Saturday, March 14th, 2009 at 4:22 pm
Credit fico score for FHA loans are not crucial consideration. If you have alternative lines of credit that are not reporting, then you could still get a mortgage under the FHA guidelines. Check with your mortgage broker on these deals.
Saturday, March 14th, 2009 at 12:16 am
When FHA is underwriting a mortgage loan they do not look directly at the credit fico score of the borrower; instead they look at overall credit profile. However even though fico credit score is not a large factor in an FHA loan you mortgage history is. Fha requires no mortgage late payments in the last 12 months regardless of the borrowers fico credit score.
Friday, March 13th, 2009 at 3:03 pm
This is a very common scenario when one spouse has good credit and the other has bad credit. One possible solution is to have your mortgage professional or mortgage broker look into doing the loan in only the name of the spouse with the good credit. This may help qualify you for the best mortgage available by doing the financing in the name of only one spouse. Both husband and wife will still be on title to the home and have ownership interest in the home, except only one person will be on the actual mortgage loan. Ask a mortgage consultant (mortgage professional) about this option to see if it may be an option for you.

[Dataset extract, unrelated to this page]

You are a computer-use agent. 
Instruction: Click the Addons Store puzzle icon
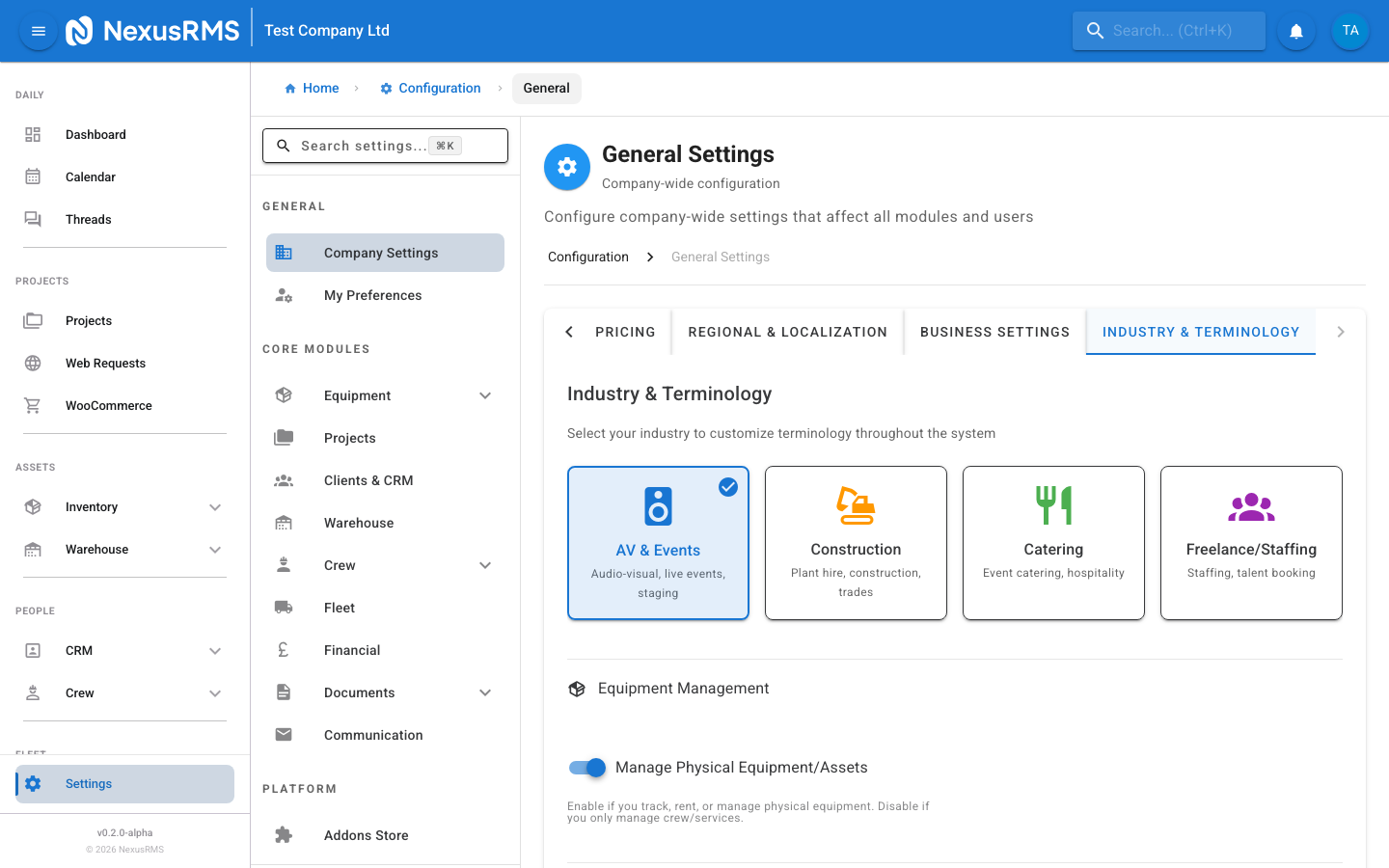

Friday, March 13th, 2009 at 3:16 am
There are a number of different options available – some lenders will use the credit score of the primary wage earner, the one who earns the most. Other lenders have programs that allow the highest credit score to be used if not all of the income from the other spouse is needed to qualify. Consult with your mortgage professional to determine what options you have.

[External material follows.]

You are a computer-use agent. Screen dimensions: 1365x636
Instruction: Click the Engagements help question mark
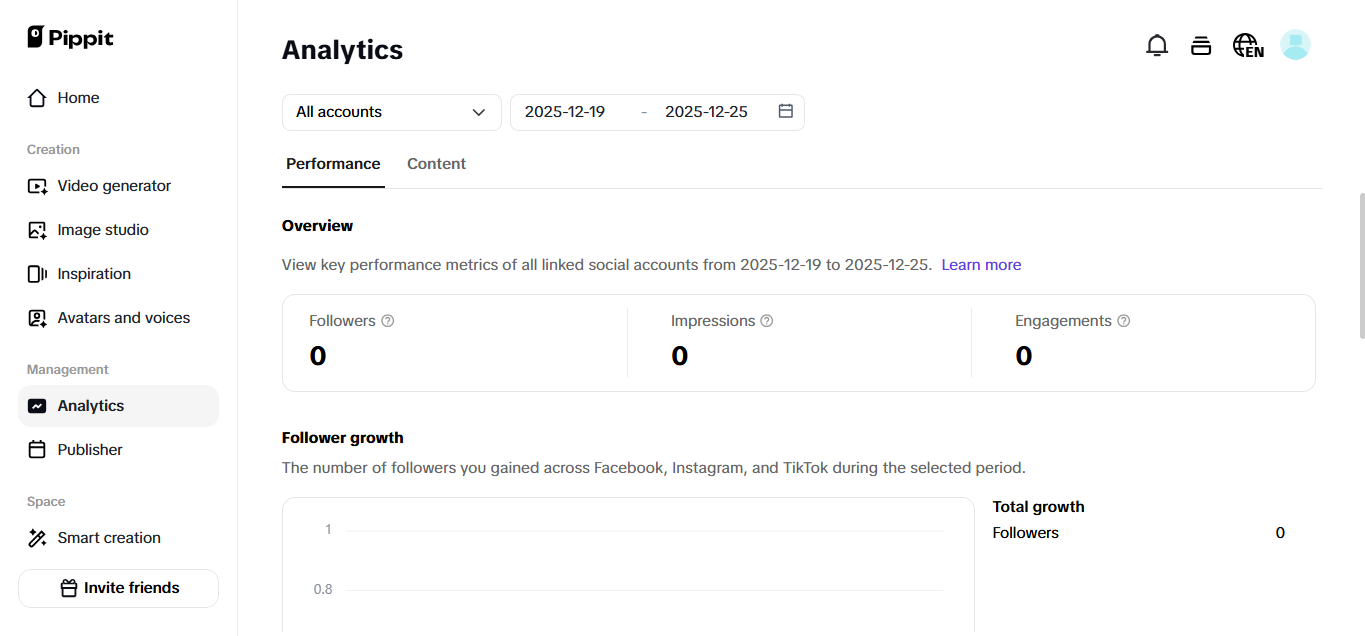(1124, 320)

Thursday, March 12th, 2009 at 11:30 pm
When a lender looks at your credit scores they will take the middle score of the three bureaus. Typically lenders will require the person who makes the most income to be the primary borrower. This can work against them if that person is also the one with the lower scores. One option is to look for what they call a best score program. With the best score program the lender will take the better of the two middle scores no matter who makes the most money and you can still use both incomes to qualify for the mortgage.